28 Dans un registre réflexif assez proche, deux textes (aux conclusions très différentes) abordent la même question mais du point de vue disciplinaire de la géographie, discipline particulièrement concernée par la définition du Sud et du Nord du fait de son histoire. Tropicalité et altérité sont ainsi interrogées par Jean-Pierre Raison et Claire Hancock ; on reste frappé par une surprenante convergence : par-delà les générations, la proposition d’une alter-géographie n’est-elle pas commune à ces deux textes ? Même si, du côté de Jean-Pierre Raison les références sont « classiques » (notamment celle faite à Pierre Gourou) alors qu’elles sont postmodernes et post-coloniales chez Claire Hancock, les deux textes proposent de recontextualiser nos approches par rapport à une critique des discours sur l’Autre et l’Ailleurs, tout en évitant l’écueil dangereux qui consisterait à affirmer une « homogénéisation » du monde, à soutenir que « tout est dans tout » et que nous ne sommes pas fondamentalement confrontés à un système économique mondial néo-libéral créateur non seulement de différences mais aussi d’inégalités entre territoires. Une tentative originale d’alter-géographie, ou peut-être de géographie post-coloniale à part entière, est alors proposée par Emmanuel Lezy : prendre au sérieux un discours venu du Sud, des Amérindiens en l’occurrence, et, de manière ambitieuse et courageuse, proposer de s’appuyer sur ce discours pour refonder notre géographie, est bel et bien une issue possible au problème de l’ethno-centrisme critiqué par Jean-Pierre Raison et Claire Hancock mais aussi par les textes d’ouverture du numéro. Il nous a semblé essentiel de laisser ici sa place à cette tentative illustrative de possibles géographies venues d’ailleurs, venues des Autres.

29 Il n’empêche, les passerelles de Nous aux Autres sont complexes, les jeux de miroirs multiples et déformants. Deux études portant spécifiquement [7] sur les migrations et sur les représentations qui en sont tout à la fois les conséquences et les causes, le démontrent, au plus près des dires et des pensées des acteurs (Marie Brossier et Thomas Fouquet).

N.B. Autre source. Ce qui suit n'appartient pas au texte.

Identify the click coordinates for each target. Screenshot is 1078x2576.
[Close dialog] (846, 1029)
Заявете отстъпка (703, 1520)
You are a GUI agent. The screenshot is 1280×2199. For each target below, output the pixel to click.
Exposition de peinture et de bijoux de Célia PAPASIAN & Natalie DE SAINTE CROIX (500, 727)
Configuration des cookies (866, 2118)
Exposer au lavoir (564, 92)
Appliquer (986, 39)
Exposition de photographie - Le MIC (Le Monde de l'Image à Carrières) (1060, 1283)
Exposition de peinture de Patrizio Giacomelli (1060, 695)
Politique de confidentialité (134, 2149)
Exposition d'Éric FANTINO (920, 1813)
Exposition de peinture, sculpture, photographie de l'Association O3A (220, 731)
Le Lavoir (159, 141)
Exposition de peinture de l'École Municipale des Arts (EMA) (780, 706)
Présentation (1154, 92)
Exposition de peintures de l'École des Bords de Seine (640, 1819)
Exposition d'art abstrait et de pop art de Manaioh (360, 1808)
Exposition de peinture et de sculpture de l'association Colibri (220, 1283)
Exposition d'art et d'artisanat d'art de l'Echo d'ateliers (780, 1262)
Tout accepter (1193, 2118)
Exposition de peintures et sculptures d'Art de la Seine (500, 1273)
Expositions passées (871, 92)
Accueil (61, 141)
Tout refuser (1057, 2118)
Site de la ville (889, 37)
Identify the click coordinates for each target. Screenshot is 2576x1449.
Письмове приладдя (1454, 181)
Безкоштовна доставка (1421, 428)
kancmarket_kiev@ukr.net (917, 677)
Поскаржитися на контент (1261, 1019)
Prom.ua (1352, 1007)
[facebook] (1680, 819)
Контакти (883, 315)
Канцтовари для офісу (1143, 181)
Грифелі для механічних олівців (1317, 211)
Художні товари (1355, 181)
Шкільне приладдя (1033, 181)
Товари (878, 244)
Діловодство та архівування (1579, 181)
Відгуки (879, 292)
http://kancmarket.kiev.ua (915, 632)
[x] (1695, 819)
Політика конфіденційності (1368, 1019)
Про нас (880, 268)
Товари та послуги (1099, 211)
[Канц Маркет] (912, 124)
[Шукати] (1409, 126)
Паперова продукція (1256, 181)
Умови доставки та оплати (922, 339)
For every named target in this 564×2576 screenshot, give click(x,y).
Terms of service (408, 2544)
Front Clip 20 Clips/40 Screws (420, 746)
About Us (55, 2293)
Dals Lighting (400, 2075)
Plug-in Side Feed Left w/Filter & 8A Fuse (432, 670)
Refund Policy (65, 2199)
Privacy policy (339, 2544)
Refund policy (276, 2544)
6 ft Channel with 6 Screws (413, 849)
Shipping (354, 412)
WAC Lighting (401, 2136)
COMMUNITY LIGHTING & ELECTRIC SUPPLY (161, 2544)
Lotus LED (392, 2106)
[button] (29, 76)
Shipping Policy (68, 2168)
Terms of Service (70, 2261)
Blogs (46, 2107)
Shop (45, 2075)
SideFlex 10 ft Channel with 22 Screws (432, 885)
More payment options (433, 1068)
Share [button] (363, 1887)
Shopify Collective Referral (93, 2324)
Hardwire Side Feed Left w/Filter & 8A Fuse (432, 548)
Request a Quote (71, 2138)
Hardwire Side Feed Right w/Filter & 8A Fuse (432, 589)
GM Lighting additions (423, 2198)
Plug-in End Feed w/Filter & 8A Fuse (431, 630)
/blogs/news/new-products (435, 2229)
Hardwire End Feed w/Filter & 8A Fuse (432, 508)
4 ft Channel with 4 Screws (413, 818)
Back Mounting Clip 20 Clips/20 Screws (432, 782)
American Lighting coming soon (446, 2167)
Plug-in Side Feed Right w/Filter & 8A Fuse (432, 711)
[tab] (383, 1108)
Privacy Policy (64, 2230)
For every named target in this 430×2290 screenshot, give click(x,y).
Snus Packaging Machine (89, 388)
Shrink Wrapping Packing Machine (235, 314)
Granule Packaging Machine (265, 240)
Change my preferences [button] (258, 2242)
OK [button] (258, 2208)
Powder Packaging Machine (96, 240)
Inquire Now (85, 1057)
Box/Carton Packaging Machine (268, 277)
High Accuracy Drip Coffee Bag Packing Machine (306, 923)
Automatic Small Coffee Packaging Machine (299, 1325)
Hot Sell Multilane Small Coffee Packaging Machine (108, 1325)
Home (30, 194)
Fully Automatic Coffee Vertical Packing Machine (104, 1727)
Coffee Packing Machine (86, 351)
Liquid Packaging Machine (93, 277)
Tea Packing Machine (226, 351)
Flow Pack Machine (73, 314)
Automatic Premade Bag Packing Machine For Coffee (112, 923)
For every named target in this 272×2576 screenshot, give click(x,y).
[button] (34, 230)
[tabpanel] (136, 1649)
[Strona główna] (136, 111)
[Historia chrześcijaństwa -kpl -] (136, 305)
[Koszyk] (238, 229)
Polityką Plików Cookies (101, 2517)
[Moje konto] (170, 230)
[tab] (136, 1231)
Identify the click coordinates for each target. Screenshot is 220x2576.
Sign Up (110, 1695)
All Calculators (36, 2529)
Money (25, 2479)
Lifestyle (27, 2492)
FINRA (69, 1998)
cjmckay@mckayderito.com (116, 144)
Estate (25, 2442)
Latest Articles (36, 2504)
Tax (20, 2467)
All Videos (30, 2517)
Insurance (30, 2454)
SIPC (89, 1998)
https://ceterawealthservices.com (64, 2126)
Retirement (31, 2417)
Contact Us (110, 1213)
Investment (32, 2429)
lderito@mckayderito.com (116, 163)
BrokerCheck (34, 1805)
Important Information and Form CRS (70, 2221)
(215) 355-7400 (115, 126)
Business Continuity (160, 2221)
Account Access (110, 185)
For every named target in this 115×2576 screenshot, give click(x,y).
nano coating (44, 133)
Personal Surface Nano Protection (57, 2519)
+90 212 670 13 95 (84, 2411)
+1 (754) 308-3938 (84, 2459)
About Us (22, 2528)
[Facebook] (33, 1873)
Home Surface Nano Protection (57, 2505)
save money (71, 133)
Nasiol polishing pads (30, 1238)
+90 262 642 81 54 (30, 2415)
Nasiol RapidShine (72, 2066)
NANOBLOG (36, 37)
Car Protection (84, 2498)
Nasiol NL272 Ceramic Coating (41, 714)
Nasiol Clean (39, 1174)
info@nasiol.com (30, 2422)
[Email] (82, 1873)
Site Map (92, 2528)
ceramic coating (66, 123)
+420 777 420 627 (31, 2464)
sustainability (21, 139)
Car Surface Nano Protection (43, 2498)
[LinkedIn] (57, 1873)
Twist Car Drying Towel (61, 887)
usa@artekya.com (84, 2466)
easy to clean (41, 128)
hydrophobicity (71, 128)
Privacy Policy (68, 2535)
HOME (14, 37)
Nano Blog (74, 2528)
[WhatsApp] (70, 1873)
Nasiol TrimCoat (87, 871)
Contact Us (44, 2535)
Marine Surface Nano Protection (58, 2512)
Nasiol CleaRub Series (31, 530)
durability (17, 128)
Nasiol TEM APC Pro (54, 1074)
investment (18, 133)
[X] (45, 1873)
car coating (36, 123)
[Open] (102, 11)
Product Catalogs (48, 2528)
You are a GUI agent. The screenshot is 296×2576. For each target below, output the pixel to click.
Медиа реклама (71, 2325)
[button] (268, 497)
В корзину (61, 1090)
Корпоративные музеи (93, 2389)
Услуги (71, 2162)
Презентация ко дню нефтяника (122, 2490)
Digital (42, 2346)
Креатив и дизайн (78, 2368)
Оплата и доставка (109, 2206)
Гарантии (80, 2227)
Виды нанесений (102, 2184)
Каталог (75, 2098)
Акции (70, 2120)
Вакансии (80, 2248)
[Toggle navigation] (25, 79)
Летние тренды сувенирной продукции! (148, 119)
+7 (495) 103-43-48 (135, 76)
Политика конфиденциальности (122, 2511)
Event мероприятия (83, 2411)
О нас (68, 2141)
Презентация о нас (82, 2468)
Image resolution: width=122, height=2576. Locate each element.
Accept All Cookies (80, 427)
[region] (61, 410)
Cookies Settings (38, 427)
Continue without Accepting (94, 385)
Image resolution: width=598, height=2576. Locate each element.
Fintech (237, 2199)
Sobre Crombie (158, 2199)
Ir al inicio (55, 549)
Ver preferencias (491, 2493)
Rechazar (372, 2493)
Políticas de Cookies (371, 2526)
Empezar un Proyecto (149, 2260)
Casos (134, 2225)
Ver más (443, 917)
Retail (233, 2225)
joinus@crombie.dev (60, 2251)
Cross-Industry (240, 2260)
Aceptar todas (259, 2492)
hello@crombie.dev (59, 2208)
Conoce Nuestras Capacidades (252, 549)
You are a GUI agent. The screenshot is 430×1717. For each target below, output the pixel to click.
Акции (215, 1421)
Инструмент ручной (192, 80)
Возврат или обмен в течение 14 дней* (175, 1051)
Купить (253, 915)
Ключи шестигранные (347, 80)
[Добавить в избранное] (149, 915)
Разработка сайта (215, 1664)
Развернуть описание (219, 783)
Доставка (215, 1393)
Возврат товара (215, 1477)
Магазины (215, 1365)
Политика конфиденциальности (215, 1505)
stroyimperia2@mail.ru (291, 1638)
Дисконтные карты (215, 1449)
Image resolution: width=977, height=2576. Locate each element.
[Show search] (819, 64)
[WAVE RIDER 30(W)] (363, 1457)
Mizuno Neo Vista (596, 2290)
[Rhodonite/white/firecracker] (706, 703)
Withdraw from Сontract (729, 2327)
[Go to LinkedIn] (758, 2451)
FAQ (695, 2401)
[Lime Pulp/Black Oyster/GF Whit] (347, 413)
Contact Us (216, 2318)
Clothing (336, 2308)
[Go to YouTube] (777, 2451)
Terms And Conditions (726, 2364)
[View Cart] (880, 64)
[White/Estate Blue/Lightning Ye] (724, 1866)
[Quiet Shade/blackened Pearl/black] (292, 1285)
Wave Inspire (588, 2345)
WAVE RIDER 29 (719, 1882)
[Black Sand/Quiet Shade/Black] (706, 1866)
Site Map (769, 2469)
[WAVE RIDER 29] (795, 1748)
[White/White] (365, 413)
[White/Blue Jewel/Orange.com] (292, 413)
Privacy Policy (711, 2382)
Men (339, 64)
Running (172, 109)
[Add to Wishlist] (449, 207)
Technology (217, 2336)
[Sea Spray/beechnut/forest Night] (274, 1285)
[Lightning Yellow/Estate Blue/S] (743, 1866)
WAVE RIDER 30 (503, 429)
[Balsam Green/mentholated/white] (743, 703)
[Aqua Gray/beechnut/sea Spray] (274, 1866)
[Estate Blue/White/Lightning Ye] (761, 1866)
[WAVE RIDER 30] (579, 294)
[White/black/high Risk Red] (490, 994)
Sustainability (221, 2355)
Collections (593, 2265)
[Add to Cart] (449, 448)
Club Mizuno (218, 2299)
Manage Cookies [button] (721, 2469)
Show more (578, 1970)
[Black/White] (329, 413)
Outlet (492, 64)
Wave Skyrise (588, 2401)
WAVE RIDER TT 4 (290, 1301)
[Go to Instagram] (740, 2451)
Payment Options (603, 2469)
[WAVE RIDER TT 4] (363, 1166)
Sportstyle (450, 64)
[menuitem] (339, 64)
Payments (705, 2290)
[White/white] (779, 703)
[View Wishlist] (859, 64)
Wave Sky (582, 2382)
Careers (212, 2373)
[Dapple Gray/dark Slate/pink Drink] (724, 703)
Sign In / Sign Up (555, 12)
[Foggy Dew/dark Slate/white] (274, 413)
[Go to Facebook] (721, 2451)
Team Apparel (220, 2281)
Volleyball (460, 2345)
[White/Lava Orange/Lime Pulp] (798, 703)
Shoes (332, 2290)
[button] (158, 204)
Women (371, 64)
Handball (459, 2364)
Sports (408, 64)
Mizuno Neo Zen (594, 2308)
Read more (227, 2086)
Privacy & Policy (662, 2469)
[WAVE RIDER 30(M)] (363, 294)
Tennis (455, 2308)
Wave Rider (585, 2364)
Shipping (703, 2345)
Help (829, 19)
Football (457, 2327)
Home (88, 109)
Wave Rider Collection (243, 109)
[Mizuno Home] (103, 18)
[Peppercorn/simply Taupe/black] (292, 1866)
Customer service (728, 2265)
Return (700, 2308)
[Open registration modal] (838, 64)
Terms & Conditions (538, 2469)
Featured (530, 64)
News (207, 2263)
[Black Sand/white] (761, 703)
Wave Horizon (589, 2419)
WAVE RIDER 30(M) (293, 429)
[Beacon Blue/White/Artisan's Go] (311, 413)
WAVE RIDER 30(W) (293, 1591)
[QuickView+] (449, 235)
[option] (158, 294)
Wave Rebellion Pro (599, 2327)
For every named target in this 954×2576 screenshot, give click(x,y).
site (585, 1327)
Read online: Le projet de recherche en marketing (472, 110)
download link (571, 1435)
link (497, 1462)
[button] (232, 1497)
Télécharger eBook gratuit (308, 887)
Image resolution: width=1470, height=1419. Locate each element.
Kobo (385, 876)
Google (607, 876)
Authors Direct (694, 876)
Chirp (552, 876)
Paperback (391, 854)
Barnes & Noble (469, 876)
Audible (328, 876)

30 On l’a dit, les études urbaines s’interrogent particulièrement sur l’identité du Sud. Françoise Dureau et Jean-Pierre Levy démontrent, en s’appuyant sur leurs expériences communes de recherche, que l’on peut (et que l’on a tout à gagner à) développer des concepts et méthodes applicables tant au Sud qu’au Nord. Trois autres textes sur des espaces urbanisés montrent que pour la ville la question centrale est la transférabilité des modèles. Les projets de réhabilitation urbaine sous le signe de la patrimonialisation fonctionnent souvent sur des symboliques surprenantes, comme à Valparaiso où les références au Nord et à l’héritage européen se distinguent de la position d’interface avec le Sud de plus en plus revendiquée par Gênes (Sébastien Jacquot). Les modes de développement choisis à Singapour s’affichent comme dépassant les clivages Nord-Sud au profit d’un modèle tout à la fois « cosmopolite » et « asiatique » (Xavier Guillot). Et si la comparaison entre les politiques de restructuration urbaine à Casablanca et à Marseille révèle de claires différences, il n’est pas sûr qu’elles relèvent entièrement d’un contraste Nord-Sud : les singularités locales telles que le type de régime politique (démocratique ou peu…) et la présence ou non d’un tissu associatif dense se révèlent des facteurs essentiels de différentiation (Isabelle Berry-Chikhaoui).

31 Ont ensuite été réunies trois études de cas à l’échelle nationale : elles se révèlent essentielles car c’est aussi de l’intérieur des espaces nationaux que se construisent identifications et représentations de soi, en tant que « sudistes », « nordistes », voire « orientaux ». À travers de passionnants témoignages, Éveline Baumann et Évelyne Volpe expliquent comment la Géorgie, ancien « pays de l’Est », peut être caractérisée tant bien que mal comme relevant du « Sud » tout en revendiquant d’autres appartenances, caucasiennes ou « occidentales ». Gérard Heuzé montre ensuite comment l’Inde parvient difficilement à sortir d’une perception « orientaliste » d’elle-même forgée par la colonisation, au risque de tomber dans une occidentalisation caricaturale de ses nouvelles classes moyennes consuméristes, et ce sans pour autant perdre tous ses caractères de Sud. Enfin, Hortense Faivre d’Arcier-Flores décrit dans un texte volontairement engagé le lancement de Telesur : une tentative pour créer une télévision « du Sud » qui tiendrait un autre discours que les médias dominants, et parviendrait à unir dans une même représentation audiovisuelle un sous-continent sud-américain trop demeuré sous l’emprise étatsunienne.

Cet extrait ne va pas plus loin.